Your model generates gibberish. Once every thousand prompts. High confidence scores. No crashes. No warnings. We hit this twice while building Jamba models. First: A request gets misclassified during scheduling, loads stale state from a previous prompt cache slot, and confidently generates nonsense. Second: Logprob spikes during RL training that looked like training instability-until we noticed they tracked with rollout count, then with cache size. In this talk, we'll walk through both debugging journeys-the false starts, how we instrumented vLLM to thread request IDs through the forward pass, the search for variables that change failure structure rather than magnitude, and the lesson both share: distributed inference systems fail silently. No stack trace. No sanitizer warning.
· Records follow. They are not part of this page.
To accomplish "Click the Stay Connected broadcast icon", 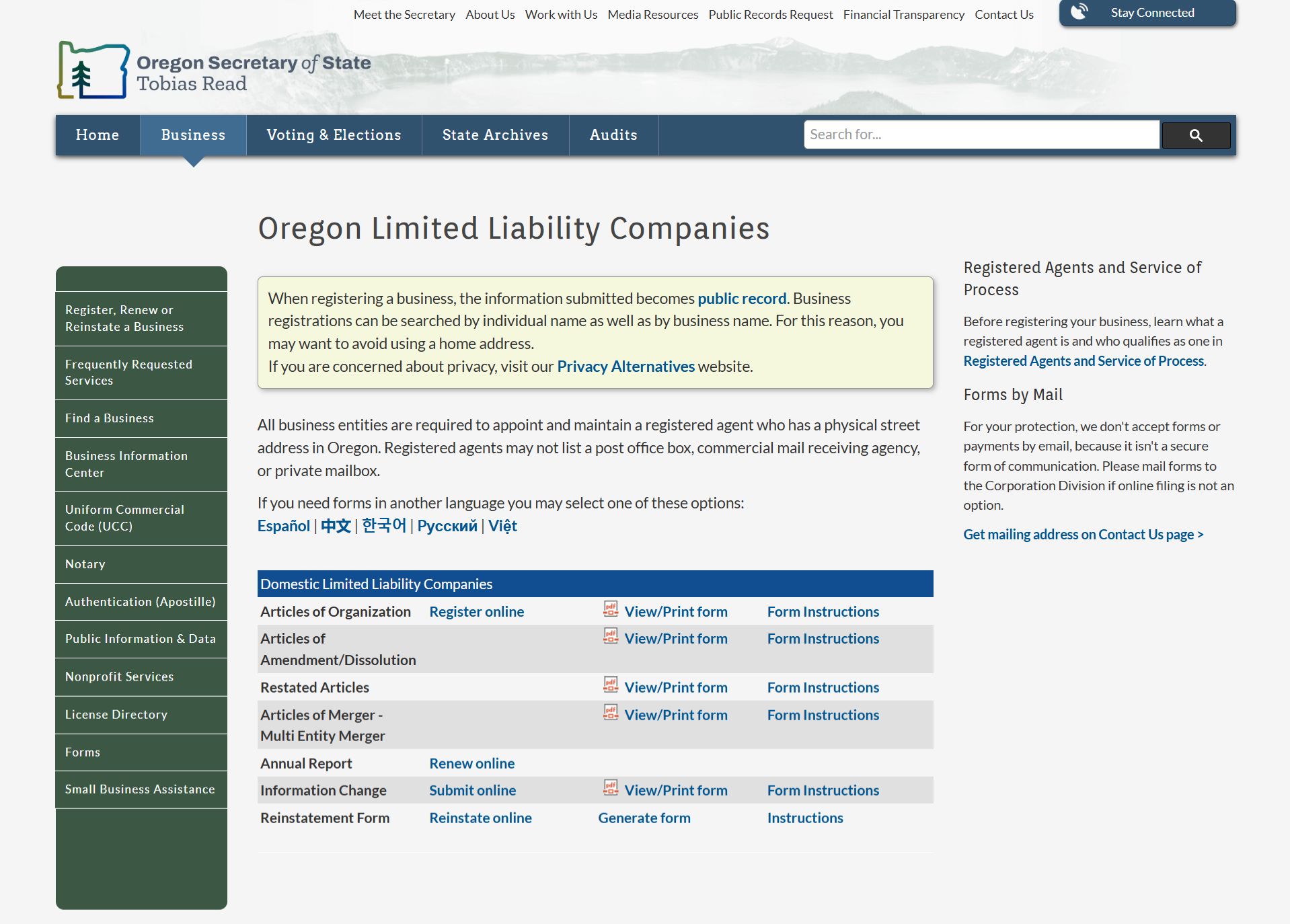I will [1080, 11].
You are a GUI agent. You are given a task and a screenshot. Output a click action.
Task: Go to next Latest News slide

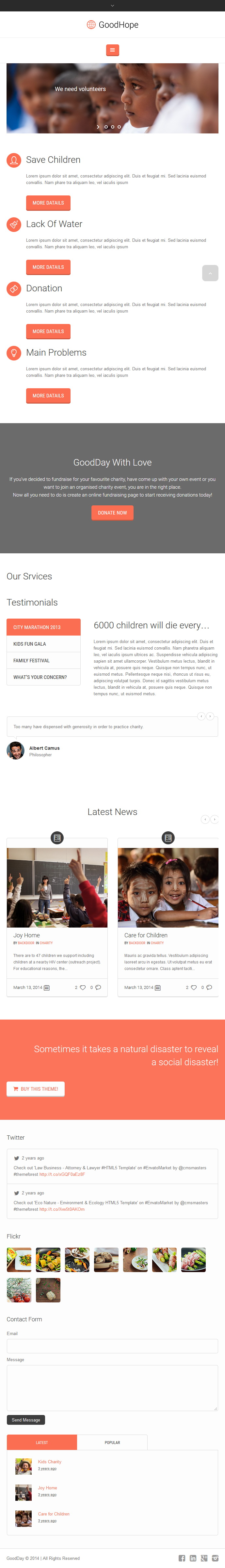pyautogui.click(x=214, y=819)
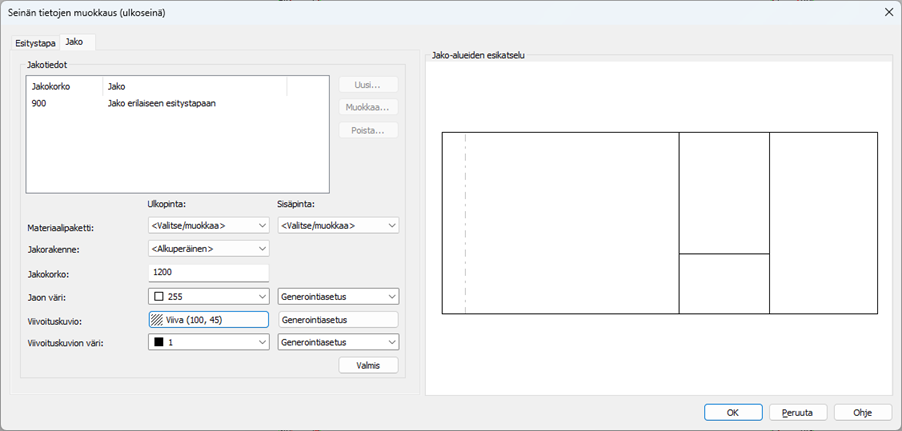Open the Viivoituskuvion väri color dropdown
The image size is (902, 431).
click(x=208, y=342)
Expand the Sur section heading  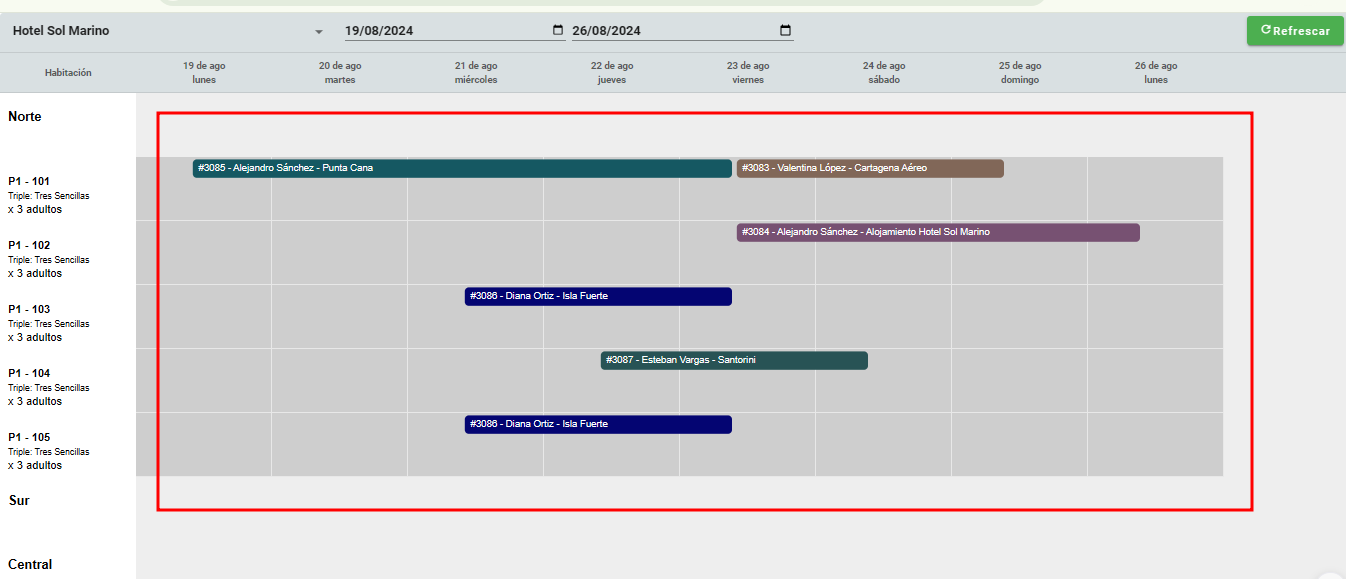[19, 500]
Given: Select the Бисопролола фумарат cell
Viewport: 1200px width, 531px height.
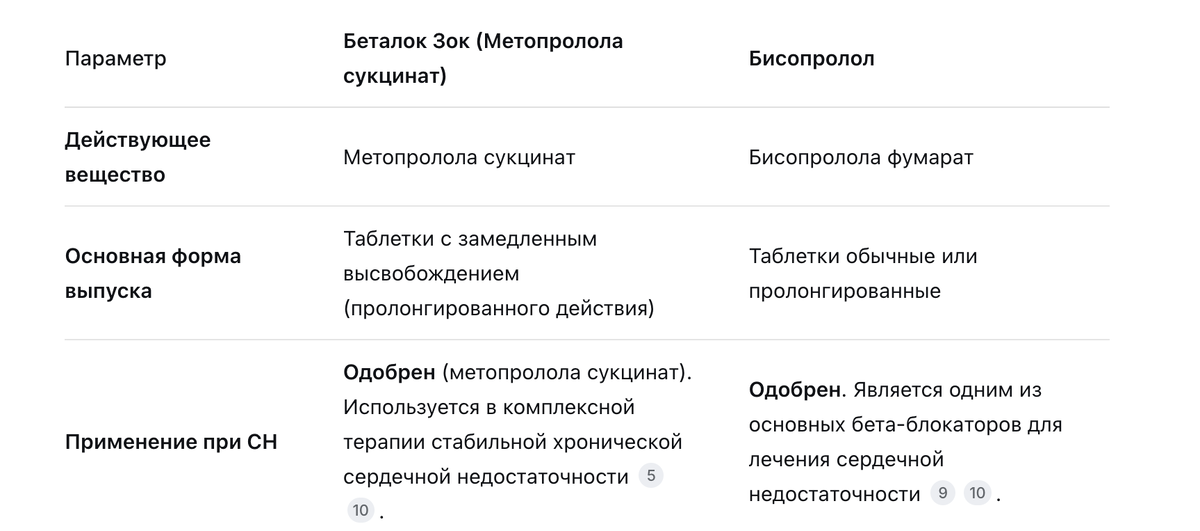Looking at the screenshot, I should tap(860, 157).
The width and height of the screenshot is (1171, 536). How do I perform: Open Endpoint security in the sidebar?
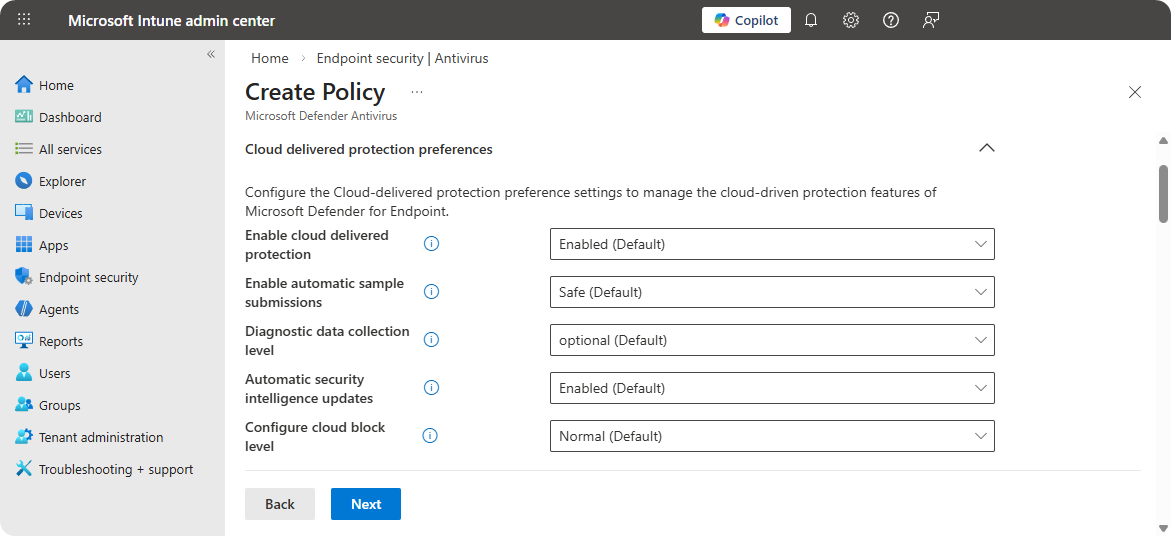pos(88,277)
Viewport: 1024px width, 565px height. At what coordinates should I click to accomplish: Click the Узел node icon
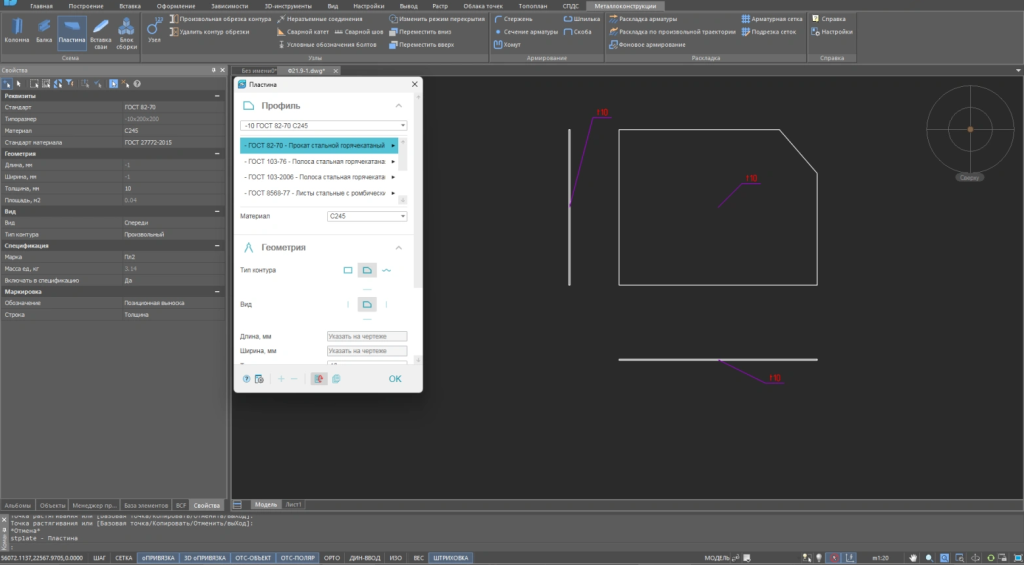pyautogui.click(x=153, y=30)
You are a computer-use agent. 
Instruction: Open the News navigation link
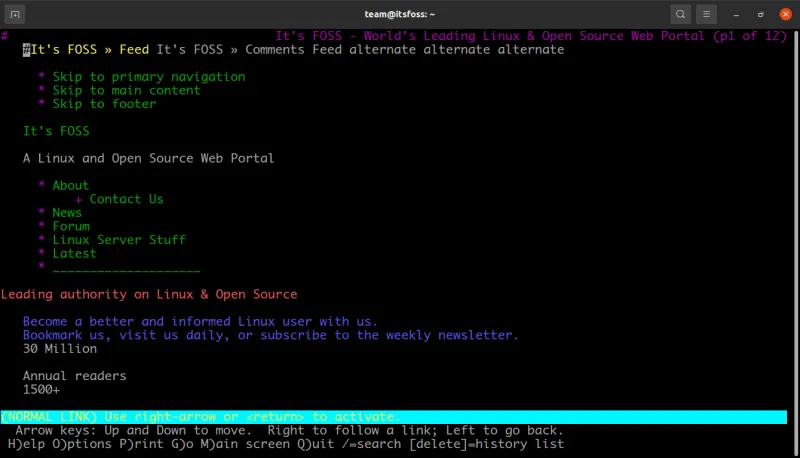pos(67,213)
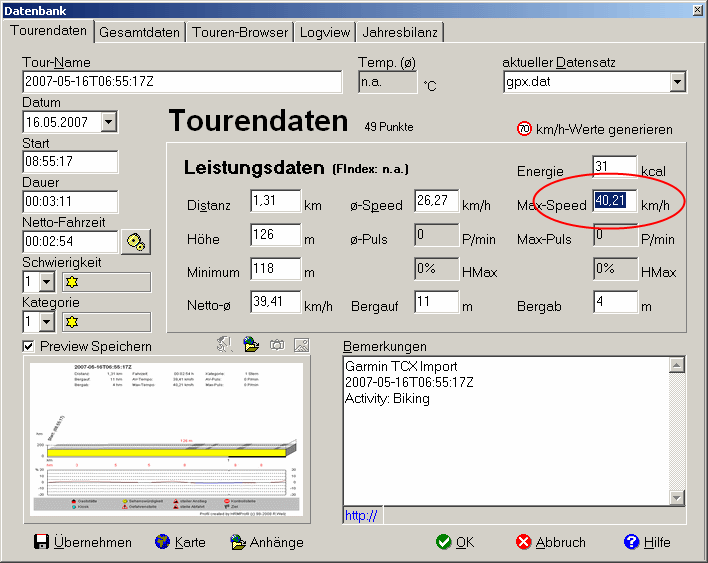Click the Karte globe button
This screenshot has width=708, height=563.
tap(180, 542)
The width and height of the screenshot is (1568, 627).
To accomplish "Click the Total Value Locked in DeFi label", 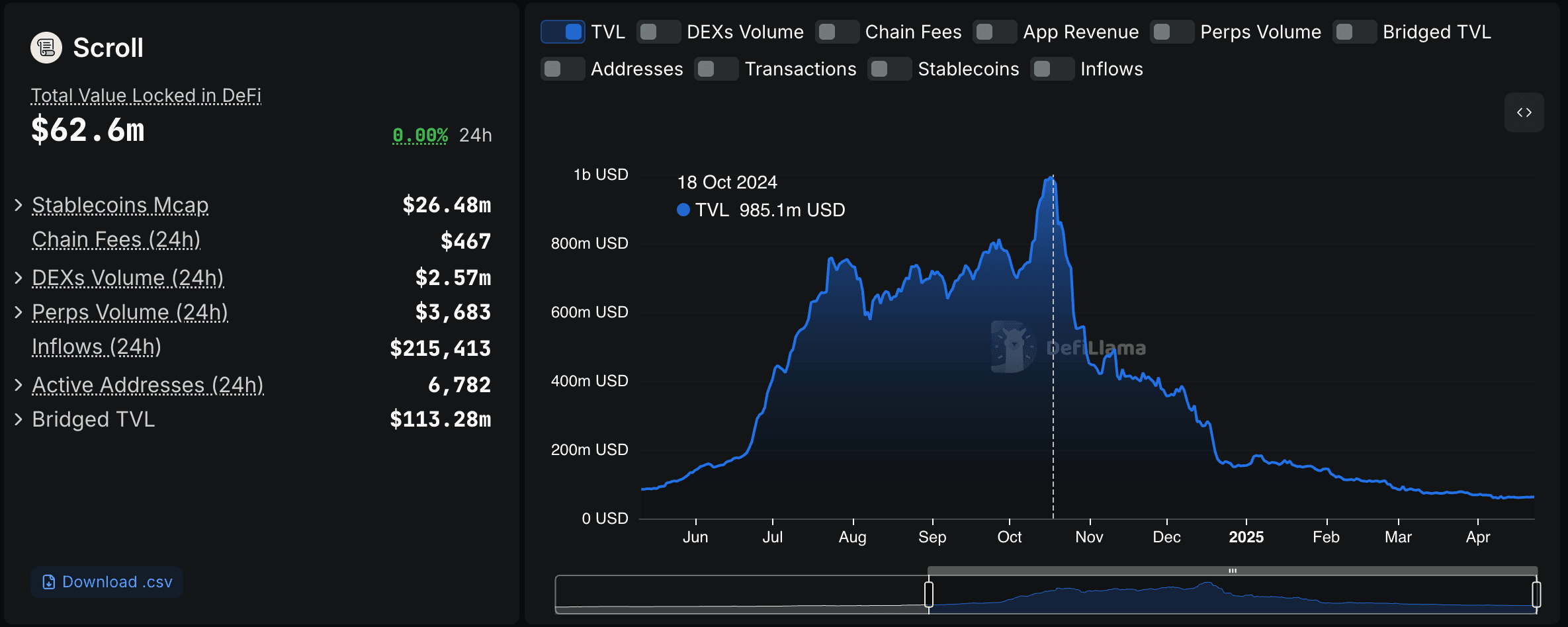I will click(146, 96).
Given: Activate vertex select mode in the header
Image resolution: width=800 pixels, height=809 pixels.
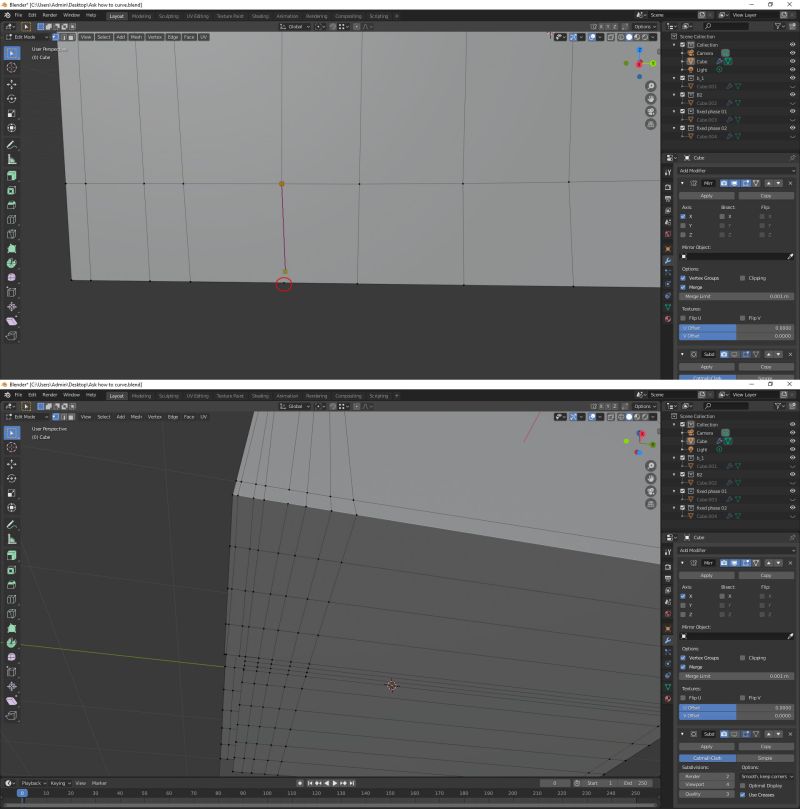Looking at the screenshot, I should pos(55,38).
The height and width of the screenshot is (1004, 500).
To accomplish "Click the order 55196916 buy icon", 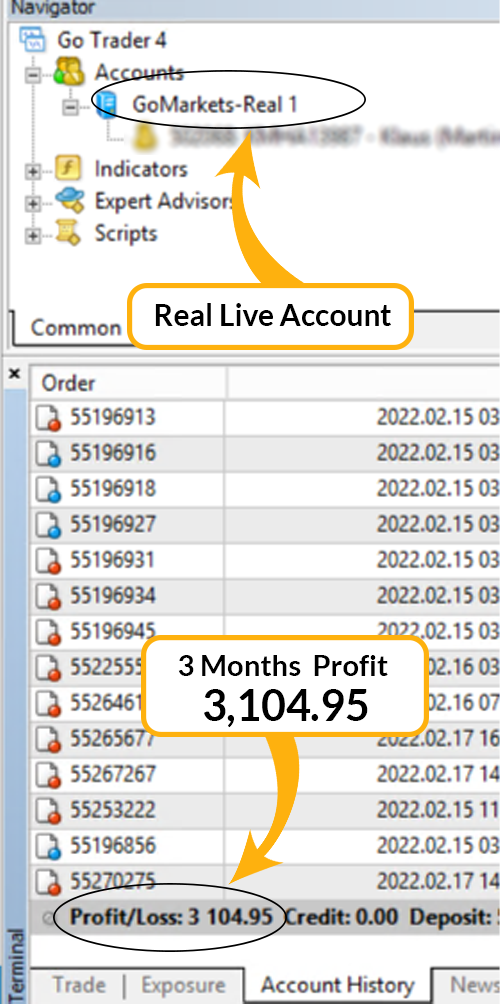I will point(49,455).
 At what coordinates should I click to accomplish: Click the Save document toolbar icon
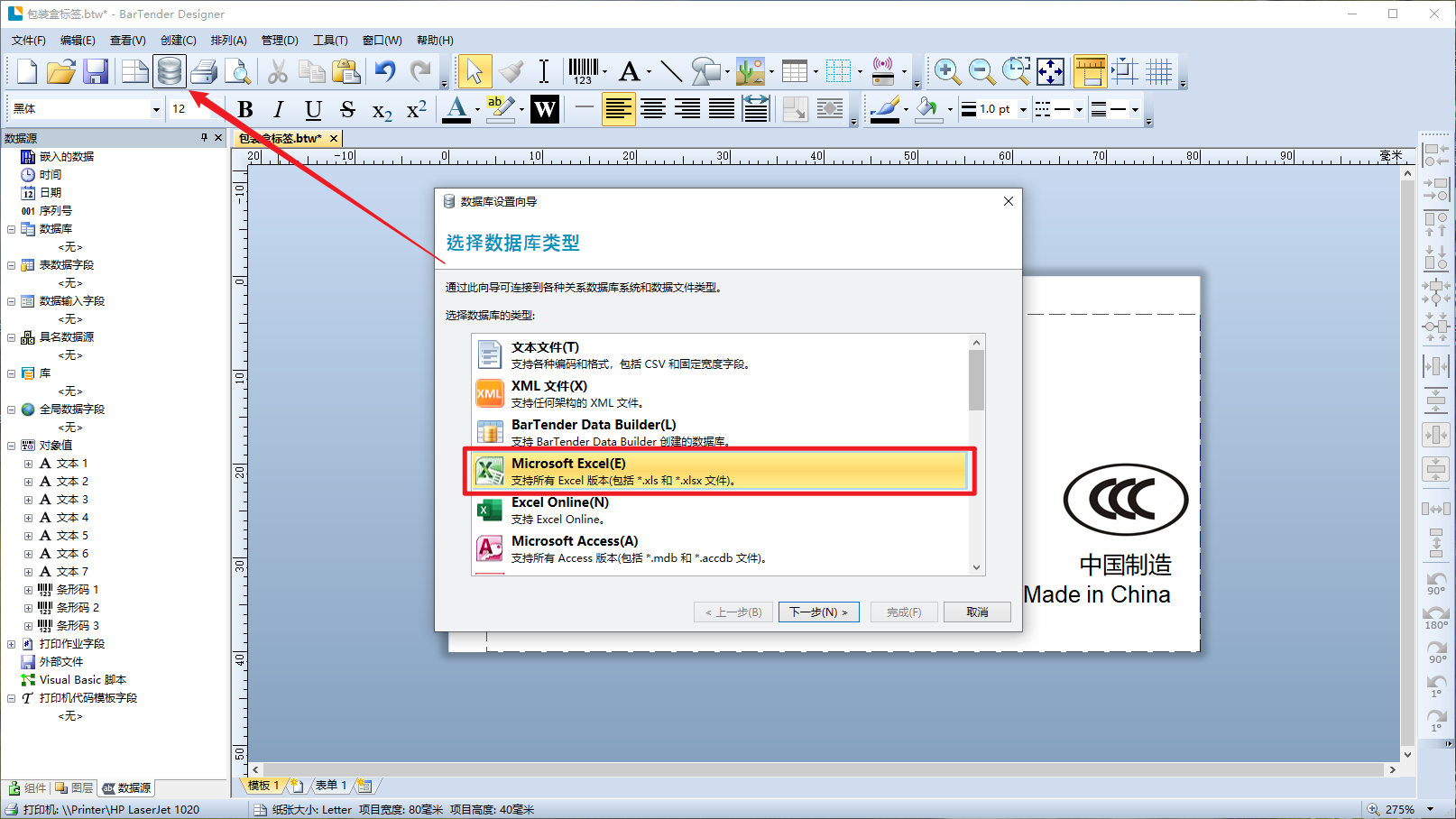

Just wrong answers with perfect confidence. You'll learn how to build comparison scripts that expose logprob divergence, force memory pressure to surface rare bugs, and shrink a distributed RL training mystery into a reproducible single-script failure. Walk away knowing how to debug vLLM when it lies to you quietly. Speakers: Asaf Gardin — AI21; Yuval Belfer — AI21 Labs.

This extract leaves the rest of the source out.